Is there an intuitive description of vacuum entanglement? People often refer to the fact that the vacuum is an entangled state (It's even  described as a maximally entangled state).  
I was trying to get a feeling for what that really means.  The problem is that most descriptions of this are done in the formalism of AQFT, which I'm not very familiar with.  The entanglement definitions which I have some feeling for are those of the form 

System S Hilbert space $\mathcal{H}$ factorizes as
  $\mathcal{H}=\mathcal{H}_A \otimes \mathcal{H}_B$ where A and B are
  two subsystems of S.  An entangled state can't be written in the form
  $\phi_A \otimes \phi_B$

There are then various measures of this, such as entanglement entropy.
So my question is - is it possible to describe the entanglement of the QFT vacuum in these more familiar terms?
Can such a description be given for a simple QFT example, say a Klein Gordon field on Minkowski space?

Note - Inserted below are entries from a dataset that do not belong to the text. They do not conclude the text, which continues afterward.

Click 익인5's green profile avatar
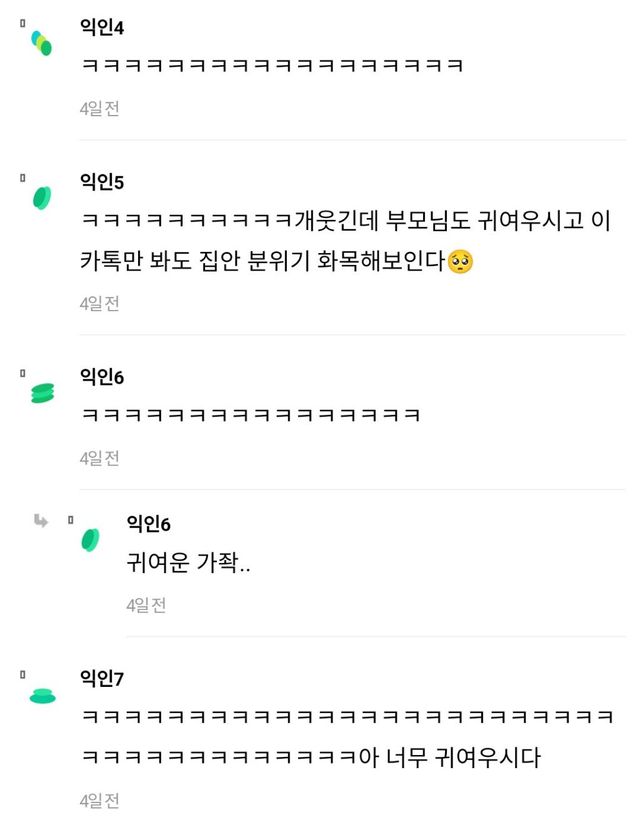This screenshot has width=640, height=825. [41, 197]
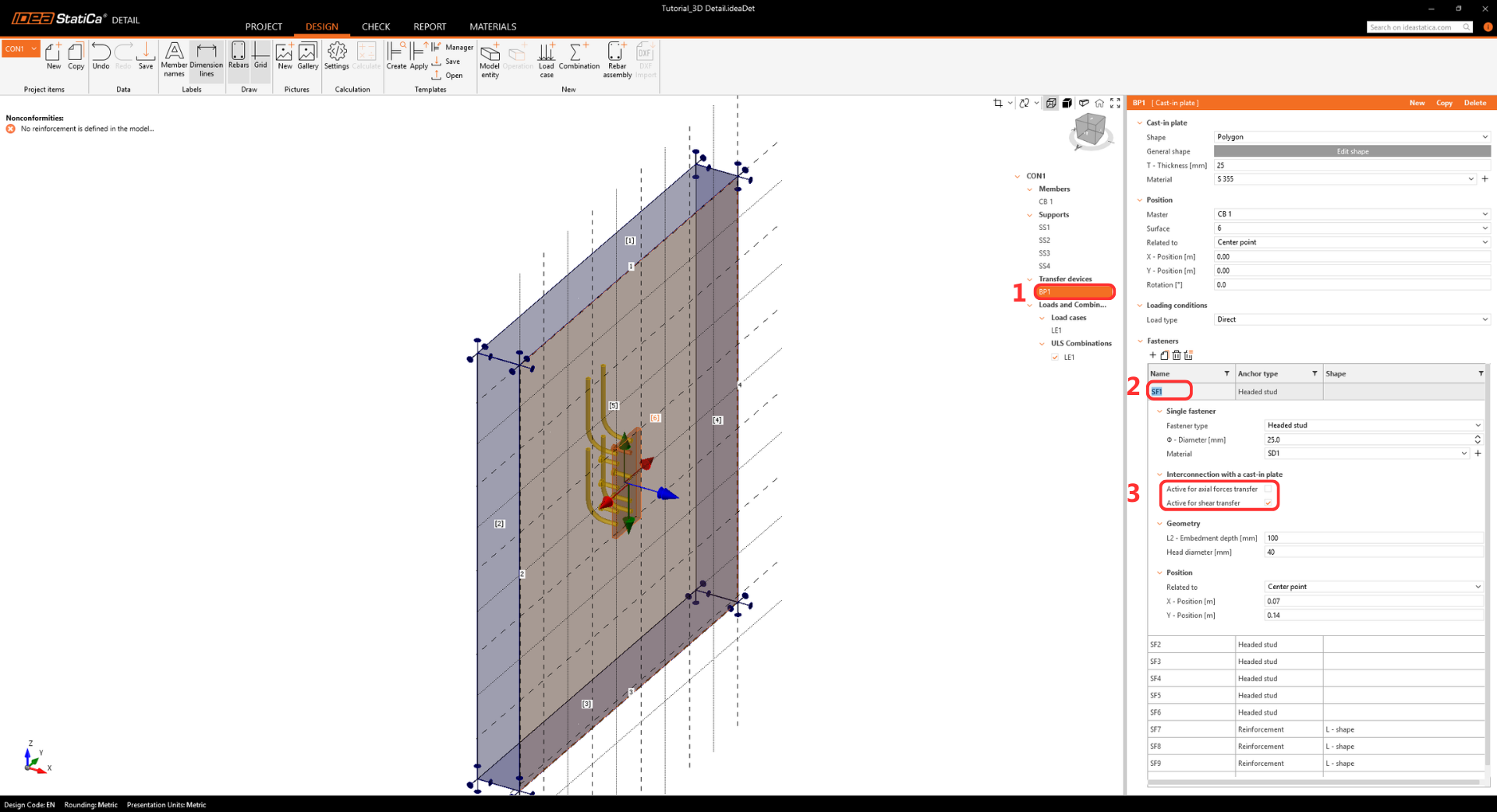Click the Rebars draw icon

point(238,56)

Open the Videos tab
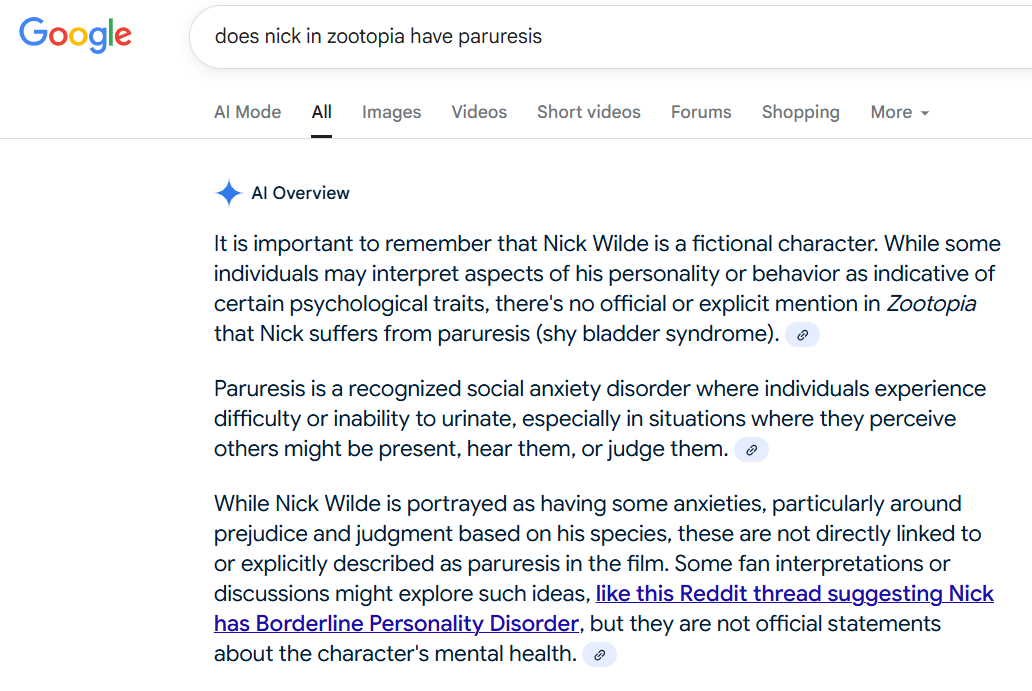(x=479, y=112)
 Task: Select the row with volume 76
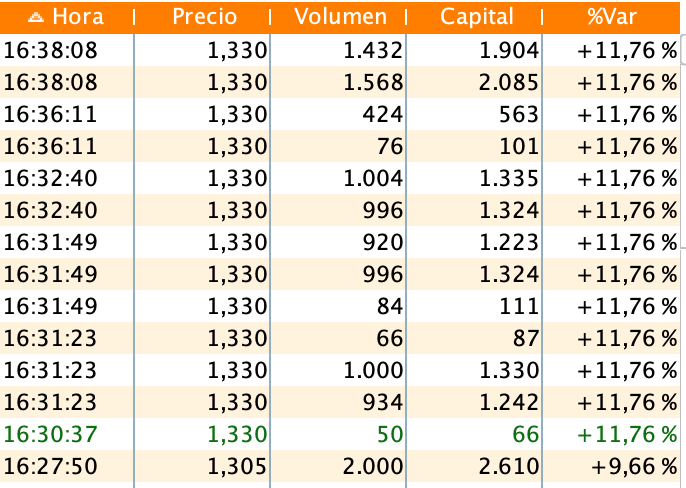[340, 146]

 A: If you have a harmonic oscillator in x, the ground state wave function is a Gaussian;
$$ H = {p^2\over 2} + {\omega^2 x^2\over 2} $$
$$ \psi_0(x) = e^{ - {\omega x^2\over 2}} $$
If you have two independent oscillators x,y;
$$ H = {p_x^2\over 2} + {p_y^2\over 2} + {\omega_1^2 x^2\over 2} + {\omega_2^2 y^2\over 2} $$
the ground state is a product:
$$ \psi_0(x,y) = e^{-{\omega_1 x^2\over 2}} e^{-{\omega_2 y^2\over 2}} $$
So there is no entanglement in the ground state between x and y. But if you look at it in a rotated basis (and $\omega_1 \ne \omega_2$), there is entanglement.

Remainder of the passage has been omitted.